Later, Division Bench of Supreme Court in
P. Rathinam V. Union of India
(1994 Cr.LJ 1605) held that a person has 'Right to die' therefore Section 309 of
the Indian Penal code is unconstitutional and violative of Article 21 of the
Constitution. But later a 5 Judge Bench (Constitution Bench) of the Supreme
Court in
Gian Kaur vs. State of Punjab (1996) 2 SCC 649 upheld the
constitutional validity of Section 309 of IPC and overruled the ratio of P.
Rathinam's case.
Mr. Justice J.S. Verma delivering the unanimous judgment held that,
Right to
life Is a natural right embodied in Article 21 but suicide is an unnatural
termination of life and incompatible and inconsistent with the concept of
Right to life. In 1971, the Law Commission of India recommended to remove
Section 309 from the Indian Penal Code. The Bill was introduced in Parliament
for removal of Section 309 from IPC. However the Bill was not passed keeping
the peculiar circumstances of India in view.
Analysis:
Right to life as enshrined in Constitution of India under Article 21 primarily
means Right not to end life. Right to life is a gift of nature unlike other
Constitutional and Fundamental rights which are Civil rights. Right to life is
neither claimed nor remembered in daily routine because it is part and parcel of
our existence. Only when there are circumstances that unduly or unfavorably
influence the individual's right to life, the importance of Right to Life comes
to play to mitigate those unfavorable circumstances, which may be life
threatening.
That is why Right to Life is primarily a right that is pressed
into service to mitigate circumstances that are life-threatening and that cause
peril to life of a human being forcing him towards death. In this view of the
matter, Right to Life cannot be viewed as an affirmative right.
It is a negative right aimed to negative those factors that force a human being
towards death which is unnatural. Premature death is always unnatural. When
there is possibility to live, the natural tendency of a human being is to live.

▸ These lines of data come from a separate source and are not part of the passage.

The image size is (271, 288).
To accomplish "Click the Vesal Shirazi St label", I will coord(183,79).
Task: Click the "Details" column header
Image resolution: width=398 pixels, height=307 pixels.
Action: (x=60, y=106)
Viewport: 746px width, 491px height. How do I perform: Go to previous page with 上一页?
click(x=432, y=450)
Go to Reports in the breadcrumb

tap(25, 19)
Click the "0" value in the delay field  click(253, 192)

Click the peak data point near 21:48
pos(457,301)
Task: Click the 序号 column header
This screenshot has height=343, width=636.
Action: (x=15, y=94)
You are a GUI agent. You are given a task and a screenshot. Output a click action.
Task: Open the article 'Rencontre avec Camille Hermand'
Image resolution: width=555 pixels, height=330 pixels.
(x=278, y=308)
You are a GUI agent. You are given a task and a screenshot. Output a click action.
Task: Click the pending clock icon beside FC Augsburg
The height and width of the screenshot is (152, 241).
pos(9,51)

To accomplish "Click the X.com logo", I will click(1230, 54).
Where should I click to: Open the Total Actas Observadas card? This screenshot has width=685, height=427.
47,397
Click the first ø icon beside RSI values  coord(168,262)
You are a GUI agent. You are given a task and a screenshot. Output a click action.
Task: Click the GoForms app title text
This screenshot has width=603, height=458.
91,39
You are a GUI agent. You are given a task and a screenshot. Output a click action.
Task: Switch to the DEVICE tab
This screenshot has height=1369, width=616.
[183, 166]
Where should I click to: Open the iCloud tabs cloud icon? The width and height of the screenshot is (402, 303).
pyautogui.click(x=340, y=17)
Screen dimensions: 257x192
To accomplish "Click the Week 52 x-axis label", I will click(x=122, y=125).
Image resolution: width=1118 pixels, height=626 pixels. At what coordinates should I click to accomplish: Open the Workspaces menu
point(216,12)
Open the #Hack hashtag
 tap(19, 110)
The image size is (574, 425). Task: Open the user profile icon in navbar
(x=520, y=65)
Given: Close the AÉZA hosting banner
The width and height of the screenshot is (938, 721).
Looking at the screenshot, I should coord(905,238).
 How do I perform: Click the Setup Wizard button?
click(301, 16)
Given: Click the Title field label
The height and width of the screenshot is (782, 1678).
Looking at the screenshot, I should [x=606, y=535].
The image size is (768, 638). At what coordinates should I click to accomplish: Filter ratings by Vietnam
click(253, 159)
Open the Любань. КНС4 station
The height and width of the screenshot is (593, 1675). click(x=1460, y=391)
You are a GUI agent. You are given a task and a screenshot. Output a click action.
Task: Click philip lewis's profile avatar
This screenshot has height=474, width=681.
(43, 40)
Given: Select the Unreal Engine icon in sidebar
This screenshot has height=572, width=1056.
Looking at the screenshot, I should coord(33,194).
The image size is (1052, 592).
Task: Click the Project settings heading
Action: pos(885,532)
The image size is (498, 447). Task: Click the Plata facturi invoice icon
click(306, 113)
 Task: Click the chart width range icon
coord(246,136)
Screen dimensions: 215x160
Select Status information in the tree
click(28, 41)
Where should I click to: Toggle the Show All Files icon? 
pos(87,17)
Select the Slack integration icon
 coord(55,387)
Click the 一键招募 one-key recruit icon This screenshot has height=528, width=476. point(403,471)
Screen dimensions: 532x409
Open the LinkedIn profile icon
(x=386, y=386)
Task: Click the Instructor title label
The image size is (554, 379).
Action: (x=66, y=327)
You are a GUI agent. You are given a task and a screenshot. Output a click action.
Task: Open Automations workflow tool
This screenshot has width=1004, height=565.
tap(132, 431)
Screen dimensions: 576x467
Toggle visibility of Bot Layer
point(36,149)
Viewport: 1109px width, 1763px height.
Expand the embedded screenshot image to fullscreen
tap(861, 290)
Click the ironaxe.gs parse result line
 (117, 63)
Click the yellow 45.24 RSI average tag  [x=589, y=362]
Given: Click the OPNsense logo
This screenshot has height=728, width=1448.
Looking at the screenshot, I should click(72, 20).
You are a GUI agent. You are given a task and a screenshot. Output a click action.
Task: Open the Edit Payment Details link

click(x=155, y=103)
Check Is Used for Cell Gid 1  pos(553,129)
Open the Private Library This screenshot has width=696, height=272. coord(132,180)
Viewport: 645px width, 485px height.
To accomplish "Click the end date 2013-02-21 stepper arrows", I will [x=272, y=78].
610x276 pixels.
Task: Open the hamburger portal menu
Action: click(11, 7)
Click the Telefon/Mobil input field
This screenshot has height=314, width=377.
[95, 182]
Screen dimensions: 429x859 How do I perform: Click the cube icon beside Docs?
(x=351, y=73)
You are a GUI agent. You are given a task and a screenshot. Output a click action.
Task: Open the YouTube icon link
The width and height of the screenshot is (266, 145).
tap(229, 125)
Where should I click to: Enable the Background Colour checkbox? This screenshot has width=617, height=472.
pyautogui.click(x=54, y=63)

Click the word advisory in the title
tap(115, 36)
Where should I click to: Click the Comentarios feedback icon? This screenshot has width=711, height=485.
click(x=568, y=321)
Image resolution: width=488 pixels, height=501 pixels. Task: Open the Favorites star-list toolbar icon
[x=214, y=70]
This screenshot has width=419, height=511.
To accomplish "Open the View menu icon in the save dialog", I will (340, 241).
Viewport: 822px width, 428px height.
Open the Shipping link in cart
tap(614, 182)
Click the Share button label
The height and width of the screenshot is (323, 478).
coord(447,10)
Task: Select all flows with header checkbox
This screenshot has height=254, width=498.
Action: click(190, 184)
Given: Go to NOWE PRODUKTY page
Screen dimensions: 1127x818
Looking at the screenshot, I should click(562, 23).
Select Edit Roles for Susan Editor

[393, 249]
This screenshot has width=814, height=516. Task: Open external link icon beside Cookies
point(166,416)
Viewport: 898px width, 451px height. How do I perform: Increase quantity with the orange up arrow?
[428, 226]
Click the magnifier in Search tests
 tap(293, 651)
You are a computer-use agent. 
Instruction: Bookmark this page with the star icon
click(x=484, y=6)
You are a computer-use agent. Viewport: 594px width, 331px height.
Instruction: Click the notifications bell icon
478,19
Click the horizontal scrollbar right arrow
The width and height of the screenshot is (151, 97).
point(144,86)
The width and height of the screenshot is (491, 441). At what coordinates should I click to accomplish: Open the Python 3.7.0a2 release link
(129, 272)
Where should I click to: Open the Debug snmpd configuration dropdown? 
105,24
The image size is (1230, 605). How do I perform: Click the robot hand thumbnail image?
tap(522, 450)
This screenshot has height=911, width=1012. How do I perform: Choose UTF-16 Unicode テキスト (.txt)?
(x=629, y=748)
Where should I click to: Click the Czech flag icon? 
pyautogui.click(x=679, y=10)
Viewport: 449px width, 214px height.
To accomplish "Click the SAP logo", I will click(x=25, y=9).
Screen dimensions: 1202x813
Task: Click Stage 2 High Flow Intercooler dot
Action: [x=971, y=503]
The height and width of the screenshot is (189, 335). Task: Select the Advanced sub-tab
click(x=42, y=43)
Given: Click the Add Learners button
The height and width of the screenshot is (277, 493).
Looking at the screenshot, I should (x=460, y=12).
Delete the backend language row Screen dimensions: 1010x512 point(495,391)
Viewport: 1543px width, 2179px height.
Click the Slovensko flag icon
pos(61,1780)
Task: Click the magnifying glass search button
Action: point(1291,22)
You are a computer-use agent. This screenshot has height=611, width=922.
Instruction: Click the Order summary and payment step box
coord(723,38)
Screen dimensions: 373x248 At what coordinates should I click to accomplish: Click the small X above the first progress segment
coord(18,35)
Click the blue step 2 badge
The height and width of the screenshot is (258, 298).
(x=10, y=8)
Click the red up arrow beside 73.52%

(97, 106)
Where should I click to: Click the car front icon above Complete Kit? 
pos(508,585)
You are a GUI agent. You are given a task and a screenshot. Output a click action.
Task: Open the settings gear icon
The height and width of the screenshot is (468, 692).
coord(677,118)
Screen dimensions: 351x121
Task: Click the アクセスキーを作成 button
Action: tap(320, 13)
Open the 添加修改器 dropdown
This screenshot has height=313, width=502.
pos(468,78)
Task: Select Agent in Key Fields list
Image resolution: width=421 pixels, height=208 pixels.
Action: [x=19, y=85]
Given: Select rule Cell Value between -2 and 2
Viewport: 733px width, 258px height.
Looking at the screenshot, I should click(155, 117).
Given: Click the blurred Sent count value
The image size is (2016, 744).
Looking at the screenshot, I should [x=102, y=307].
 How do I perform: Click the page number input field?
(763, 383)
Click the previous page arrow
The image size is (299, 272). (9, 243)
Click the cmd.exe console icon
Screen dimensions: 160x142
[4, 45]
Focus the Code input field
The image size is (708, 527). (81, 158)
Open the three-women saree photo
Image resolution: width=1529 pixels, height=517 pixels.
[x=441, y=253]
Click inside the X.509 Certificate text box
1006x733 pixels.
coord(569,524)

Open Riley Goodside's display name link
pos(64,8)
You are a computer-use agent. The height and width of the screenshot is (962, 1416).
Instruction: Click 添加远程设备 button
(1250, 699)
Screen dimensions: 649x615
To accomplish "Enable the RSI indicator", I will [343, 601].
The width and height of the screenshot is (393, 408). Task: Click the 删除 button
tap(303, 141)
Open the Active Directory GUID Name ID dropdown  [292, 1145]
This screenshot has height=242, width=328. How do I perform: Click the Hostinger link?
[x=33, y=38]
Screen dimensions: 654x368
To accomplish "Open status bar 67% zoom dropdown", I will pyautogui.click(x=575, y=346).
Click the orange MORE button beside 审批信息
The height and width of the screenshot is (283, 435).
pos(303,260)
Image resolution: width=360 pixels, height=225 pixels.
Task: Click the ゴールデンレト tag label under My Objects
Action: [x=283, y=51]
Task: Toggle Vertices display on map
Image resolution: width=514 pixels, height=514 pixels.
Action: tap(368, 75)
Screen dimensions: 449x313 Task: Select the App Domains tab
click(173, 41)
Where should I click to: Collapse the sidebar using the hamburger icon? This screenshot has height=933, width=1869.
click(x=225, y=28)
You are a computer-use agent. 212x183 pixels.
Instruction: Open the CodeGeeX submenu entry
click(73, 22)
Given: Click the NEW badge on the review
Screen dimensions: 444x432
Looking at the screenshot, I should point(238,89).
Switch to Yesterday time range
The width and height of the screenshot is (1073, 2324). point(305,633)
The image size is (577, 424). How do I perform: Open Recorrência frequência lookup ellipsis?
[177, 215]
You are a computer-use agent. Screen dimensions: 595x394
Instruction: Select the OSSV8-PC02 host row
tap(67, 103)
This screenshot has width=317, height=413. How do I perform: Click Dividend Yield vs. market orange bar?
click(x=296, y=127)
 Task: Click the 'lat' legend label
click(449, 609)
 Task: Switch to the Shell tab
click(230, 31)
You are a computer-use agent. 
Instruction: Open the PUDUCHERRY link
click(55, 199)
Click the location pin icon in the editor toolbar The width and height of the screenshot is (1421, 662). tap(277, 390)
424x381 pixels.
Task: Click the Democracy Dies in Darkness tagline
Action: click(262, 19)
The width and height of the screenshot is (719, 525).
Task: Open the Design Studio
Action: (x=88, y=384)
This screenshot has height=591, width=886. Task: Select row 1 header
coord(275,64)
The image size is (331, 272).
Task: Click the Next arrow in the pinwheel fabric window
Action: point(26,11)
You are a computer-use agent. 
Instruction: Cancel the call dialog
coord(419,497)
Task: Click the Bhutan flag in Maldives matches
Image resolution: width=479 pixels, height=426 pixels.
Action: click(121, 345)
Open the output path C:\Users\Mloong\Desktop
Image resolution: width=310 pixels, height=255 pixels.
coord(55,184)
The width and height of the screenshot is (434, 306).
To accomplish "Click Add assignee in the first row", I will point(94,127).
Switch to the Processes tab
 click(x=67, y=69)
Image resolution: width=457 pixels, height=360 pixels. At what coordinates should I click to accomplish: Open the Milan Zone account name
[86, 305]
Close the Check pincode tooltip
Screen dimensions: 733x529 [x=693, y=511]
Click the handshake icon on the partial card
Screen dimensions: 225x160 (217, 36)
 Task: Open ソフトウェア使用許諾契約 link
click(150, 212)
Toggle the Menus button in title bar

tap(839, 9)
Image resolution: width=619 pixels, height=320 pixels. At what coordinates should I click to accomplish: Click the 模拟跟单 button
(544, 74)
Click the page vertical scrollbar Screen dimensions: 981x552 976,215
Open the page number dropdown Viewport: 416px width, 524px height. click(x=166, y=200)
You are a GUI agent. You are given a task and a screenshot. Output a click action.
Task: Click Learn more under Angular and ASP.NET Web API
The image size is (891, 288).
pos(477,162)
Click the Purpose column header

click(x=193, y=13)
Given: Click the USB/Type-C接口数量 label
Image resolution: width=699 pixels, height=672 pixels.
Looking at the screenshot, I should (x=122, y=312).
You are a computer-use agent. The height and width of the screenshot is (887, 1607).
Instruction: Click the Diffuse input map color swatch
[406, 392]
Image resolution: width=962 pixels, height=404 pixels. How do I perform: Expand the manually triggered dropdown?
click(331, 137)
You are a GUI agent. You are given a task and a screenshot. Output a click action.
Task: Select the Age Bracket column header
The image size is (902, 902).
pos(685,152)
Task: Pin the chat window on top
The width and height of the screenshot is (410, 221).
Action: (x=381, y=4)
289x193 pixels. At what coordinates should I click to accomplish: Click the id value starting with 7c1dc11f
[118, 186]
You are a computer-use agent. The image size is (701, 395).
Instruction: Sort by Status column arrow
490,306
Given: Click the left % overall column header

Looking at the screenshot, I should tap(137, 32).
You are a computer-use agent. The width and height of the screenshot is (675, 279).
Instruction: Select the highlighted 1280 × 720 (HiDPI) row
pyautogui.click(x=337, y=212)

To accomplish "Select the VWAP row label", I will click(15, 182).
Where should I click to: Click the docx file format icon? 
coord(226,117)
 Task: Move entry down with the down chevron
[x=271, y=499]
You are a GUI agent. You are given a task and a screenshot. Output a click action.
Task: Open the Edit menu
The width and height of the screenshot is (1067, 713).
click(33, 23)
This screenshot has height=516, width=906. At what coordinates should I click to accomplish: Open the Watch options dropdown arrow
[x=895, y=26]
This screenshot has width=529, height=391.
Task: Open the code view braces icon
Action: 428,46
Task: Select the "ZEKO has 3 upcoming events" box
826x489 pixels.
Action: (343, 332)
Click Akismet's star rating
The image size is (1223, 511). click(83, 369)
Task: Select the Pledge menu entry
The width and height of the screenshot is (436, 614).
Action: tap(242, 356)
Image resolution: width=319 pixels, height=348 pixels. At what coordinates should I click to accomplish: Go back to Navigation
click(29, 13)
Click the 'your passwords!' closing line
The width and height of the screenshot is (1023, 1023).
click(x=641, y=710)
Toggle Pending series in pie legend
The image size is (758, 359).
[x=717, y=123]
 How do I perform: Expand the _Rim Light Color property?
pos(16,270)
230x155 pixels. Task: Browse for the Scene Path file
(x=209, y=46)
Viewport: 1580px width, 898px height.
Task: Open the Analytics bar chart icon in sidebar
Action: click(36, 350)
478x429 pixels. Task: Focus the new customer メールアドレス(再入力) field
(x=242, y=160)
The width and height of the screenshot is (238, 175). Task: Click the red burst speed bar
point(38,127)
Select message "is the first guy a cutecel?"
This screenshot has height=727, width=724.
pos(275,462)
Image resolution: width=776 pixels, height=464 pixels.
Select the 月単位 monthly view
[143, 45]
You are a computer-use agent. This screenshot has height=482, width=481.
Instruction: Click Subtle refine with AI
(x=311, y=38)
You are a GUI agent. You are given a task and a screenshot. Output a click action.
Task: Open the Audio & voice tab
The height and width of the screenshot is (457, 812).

Death is unnatural because it is an option chosen by a mind that forces itself
and convinces about the comfort given by the consequence of death though death
is painful.
The act of reconciling with the idea of death is drawn by
application of force to do something that the human being does not naturally
tend to do. Any living being naturally shows tendency to survive. Such tendency
to survive can be recognized as a natural right. But no living being shows a
tendency to die except those seeking euthanasia due to hopeless and painful
survival. Therefore tendency to die is not a natural urge and hence it cannot
be recognized as a right.
When it is said that Right to Life is a negative right and it is aimed at
mitigating those circumstances that force a human being to die, that in itself
conveys that it does not include the Right to Die, because in saying that a
human being has a Right to life, the Constitution conveys a message to human
being that:
There is no need to end life, you have a right to Life. Hence the
State and Society have a responsibility to mitigate all those circumstances that
endanger the life of a human being including the factors that force him to think
of a suicide. That is why it is not an individual choice to make within four
walls of a room without negotiating it with State and Society.
Death cannot be left to an individual's choice because the State and Society's
duty to mitigate the life-threatening circumstances and duty to know and
negotiate with the individual making choice of suicide is mandated by
Constitution in the form of Article 21. One's Right to life and death are not
the concern of the individual alone, the concern of people related, society and
state is also involved in it. That is why a Habeas Corpus petition can be filed
even by third parties.
However the idea of relating Section 309 of IPC with Article 21 of Constitution
is not comfortable idea. How far Section 309 of IPC is relatable to Article 21
is a moot point. Indian Penal Code was drafted by Lord Macaulay much before
Constitution of India was drafted. Constitution defines the relationship
between State and its Citizens in Part III. In view of the foregoing discussion
one can understand one's right to life is guaranteed by Constitution more to
curtail State's Authority over a Citizen's life than to encourage citizens to
fight for Right to Life.
Hence it imposes a mandate on the State to strive to mitigate those
circumstances that lead to cause the death of a Citizen and it is in this
context of those mitigating circumstances the Right to Life is guaranteed.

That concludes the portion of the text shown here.